▸ MATERIAL PROVIDED:
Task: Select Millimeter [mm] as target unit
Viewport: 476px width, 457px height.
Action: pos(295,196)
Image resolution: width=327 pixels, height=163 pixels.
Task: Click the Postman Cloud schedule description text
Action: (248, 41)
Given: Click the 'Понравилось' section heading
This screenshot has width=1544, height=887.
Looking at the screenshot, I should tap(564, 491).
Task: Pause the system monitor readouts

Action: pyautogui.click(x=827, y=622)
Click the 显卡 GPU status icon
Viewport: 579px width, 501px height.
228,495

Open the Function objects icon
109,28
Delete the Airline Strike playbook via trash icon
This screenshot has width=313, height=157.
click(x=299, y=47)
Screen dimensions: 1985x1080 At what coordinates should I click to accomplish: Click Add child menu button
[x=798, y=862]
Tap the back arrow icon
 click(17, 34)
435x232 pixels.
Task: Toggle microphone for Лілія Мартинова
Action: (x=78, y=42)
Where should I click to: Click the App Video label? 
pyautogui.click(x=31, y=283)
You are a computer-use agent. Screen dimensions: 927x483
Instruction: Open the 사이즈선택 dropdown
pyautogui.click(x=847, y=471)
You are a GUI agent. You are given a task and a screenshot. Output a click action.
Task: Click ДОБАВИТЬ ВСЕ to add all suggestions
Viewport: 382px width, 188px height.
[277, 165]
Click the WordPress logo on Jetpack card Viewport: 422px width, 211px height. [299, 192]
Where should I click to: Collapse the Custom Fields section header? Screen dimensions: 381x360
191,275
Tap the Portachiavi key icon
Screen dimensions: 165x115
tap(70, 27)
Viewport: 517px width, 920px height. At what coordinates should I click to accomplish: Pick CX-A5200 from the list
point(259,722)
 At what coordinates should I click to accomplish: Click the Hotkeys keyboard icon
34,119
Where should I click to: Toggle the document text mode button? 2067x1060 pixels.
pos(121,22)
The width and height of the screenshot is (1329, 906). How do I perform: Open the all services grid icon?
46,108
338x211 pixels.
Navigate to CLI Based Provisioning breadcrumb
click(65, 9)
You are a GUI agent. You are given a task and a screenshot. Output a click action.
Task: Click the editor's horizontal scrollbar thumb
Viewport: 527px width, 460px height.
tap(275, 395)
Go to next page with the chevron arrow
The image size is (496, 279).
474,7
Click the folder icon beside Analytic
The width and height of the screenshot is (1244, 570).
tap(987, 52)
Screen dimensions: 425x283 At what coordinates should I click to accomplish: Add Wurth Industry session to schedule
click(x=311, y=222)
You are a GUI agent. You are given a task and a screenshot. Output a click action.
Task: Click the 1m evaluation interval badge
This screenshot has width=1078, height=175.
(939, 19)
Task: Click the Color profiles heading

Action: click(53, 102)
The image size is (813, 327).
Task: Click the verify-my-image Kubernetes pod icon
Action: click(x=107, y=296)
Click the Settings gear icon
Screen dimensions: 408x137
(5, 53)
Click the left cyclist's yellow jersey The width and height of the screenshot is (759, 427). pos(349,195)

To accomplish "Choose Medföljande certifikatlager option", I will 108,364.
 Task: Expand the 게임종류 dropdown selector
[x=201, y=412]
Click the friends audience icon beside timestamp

▸ DIRECTIONS FOR THIS TASK: Copy every line of the data above, beginning with the first and ending with the line that contains "Delete the Airline", and give nothing more.

▸ YOUR SOLUTION:
Task: Select Millimeter [mm] as target unit
Viewport: 476px width, 457px height.
Action: pos(295,196)
Image resolution: width=327 pixels, height=163 pixels.
Task: Click the Postman Cloud schedule description text
Action: (248, 41)
Given: Click the 'Понравилось' section heading
This screenshot has width=1544, height=887.
Looking at the screenshot, I should tap(564, 491).
Task: Pause the system monitor readouts

Action: pyautogui.click(x=827, y=622)
Click the 显卡 GPU status icon
Viewport: 579px width, 501px height.
228,495

Open the Function objects icon
109,28
Delete the Airline Strike playbook via trash icon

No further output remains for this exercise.